— Stated problem —
In the Lough Carra meeting announcement below, translate this sentence into Spanish: "Farms were mapped to estimate their Space for Nature, and a Farmland Biodiversity Index was created to reflect the quantity and quality of biodiversity on each farm."

Lough Carra Catchment Association to hold November meeting

The meeting, with guest speaker Donal Sheehan, will take place on November 19

Lough Carra Catchment Association to hold November meeting

The meeting will take place later this month

The Lough Carra Catchment Association will hold its next public meeting at 7.30 pm on Tuesday, November 19 at the Belcarra Community Centre. 

The association is very pleased to welcome guest speaker Donal Sheehan, a dairy farmer from the Bride Valley in East Cork. 

Mr Sheehan played a pivotal role in establishing the BRIDE EIP Project, funded by the Department of Agriculture and the European Union. 

His journey from an intensive dairy farmer to a biodiversity champion offers an inspiring perspective on sustainable farming and environmental stewardship. 

Mr Sheehan l manages a herd of 70 cows at Blossom Farm near Castlelyons. In the 1990s, he followed the typical practice of intensive farming, but his outlook shifted when he began keeping bees. This experience opened his eyes to the vital role of nature on his farm.  

Since then, he has transformed his approach, actively working to lower nutrient inputs, reduce chemical sprays, conserve water, and enhance biodiversity.  

Mr Sheehan now endeavours  ‘to push the boat out all the time trying to make farming more sustainable, farming with nature rather than against it’. 

He describes this as a more rewarding way to farm and has dedicated a proportion of his farm to biodiversity including ponds, pollinator strips and wild bird cover for overwintering birds. 

Ireland’s dairy expansion is an impressive economic success story, but it has brought significant environmental challenges. The BRIDE Project (Biodiversity Regeneration in a Dairying Environment), which ran from 2018 to 2023 tackled these issues head-on. 

The core concept of the BRIDE Project is that every farm and every farmer is different, and the Project took an innovative, farm-specific approach, focusing on the unique habitats of individual farms. 

Farms were mapped to estimate their Space for Nature, and a Farmland Biodiversity Index was created to reflect the quantity and quality of biodiversity on each farm. 

At the start of the project, Mr Sheehan noted that shifting farmers' mindsets has been the biggest challenge. He explained that, in the past, farmers were often encouraged to cultivate every available inch of land, and said that ‘every farmer is connected with nature, but that connection was broken when we got intensive, we need to find a middle ground, leave room for nature’.  

The scheme has since been a huge success, operated at full capacity, and demonstrated that intensive farming and biodiversity can go hand in hand.

Additionally, Mr Sheehan has submitted a petition to the Houses of the Oireachtas, drawing attention to the urgent challenges facing the dairy farming sector. He points to the mounting pressure on farmers to increase production, often amid diminishing financial returns, and cautions that this relentless ‘more for less’ approach is placing a serious strain on the environment. 

In his petition, he calls for an overhaul of the current low-cost production model, which he argues is largely driven by processors and retailers, compromising both farmers' autonomy and ecological sustainability. 

You can hear more of his inspiring story at the upcoming Lough Carra Catchment Association meeting this November. Everyone is warmly invited to attend.

— Stored records —
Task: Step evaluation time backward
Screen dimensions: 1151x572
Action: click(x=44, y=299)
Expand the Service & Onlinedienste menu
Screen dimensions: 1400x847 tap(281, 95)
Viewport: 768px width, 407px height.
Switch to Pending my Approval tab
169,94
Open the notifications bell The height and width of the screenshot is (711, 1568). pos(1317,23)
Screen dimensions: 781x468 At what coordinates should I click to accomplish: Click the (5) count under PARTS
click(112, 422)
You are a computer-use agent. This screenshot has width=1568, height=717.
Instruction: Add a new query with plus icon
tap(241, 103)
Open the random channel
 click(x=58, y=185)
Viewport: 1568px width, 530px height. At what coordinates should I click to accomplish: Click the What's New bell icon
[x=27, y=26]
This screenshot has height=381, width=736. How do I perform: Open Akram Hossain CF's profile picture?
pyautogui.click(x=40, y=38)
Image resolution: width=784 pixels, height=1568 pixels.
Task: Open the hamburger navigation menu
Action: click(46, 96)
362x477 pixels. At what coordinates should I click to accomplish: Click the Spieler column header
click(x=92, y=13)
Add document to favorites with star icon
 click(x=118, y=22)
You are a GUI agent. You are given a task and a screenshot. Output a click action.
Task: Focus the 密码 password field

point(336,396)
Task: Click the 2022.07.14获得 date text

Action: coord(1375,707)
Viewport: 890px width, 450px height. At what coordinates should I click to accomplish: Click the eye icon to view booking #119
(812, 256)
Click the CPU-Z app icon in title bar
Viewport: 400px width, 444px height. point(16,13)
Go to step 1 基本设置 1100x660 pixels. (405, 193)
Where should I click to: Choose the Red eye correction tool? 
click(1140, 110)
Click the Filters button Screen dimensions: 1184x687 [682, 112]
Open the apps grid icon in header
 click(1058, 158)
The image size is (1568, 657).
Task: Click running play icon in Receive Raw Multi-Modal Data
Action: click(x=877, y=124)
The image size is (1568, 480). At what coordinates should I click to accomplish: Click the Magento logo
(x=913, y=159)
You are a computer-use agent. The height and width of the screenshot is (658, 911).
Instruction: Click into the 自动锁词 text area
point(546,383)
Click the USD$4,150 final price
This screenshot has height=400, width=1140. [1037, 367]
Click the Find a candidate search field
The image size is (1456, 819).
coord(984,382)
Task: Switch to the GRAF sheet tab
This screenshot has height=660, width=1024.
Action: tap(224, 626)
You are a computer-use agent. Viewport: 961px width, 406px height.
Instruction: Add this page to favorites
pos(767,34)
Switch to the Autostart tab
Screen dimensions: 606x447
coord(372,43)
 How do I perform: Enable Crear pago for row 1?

— Solution —
Se cartografiaron las explotaciones para estimar su Espacio para la Naturaleza, y se creó un Índice de Biodiversidad de las Tierras Agrícolas para reflejar la cantidad y la calidad de la biodiversidad en cada explotación.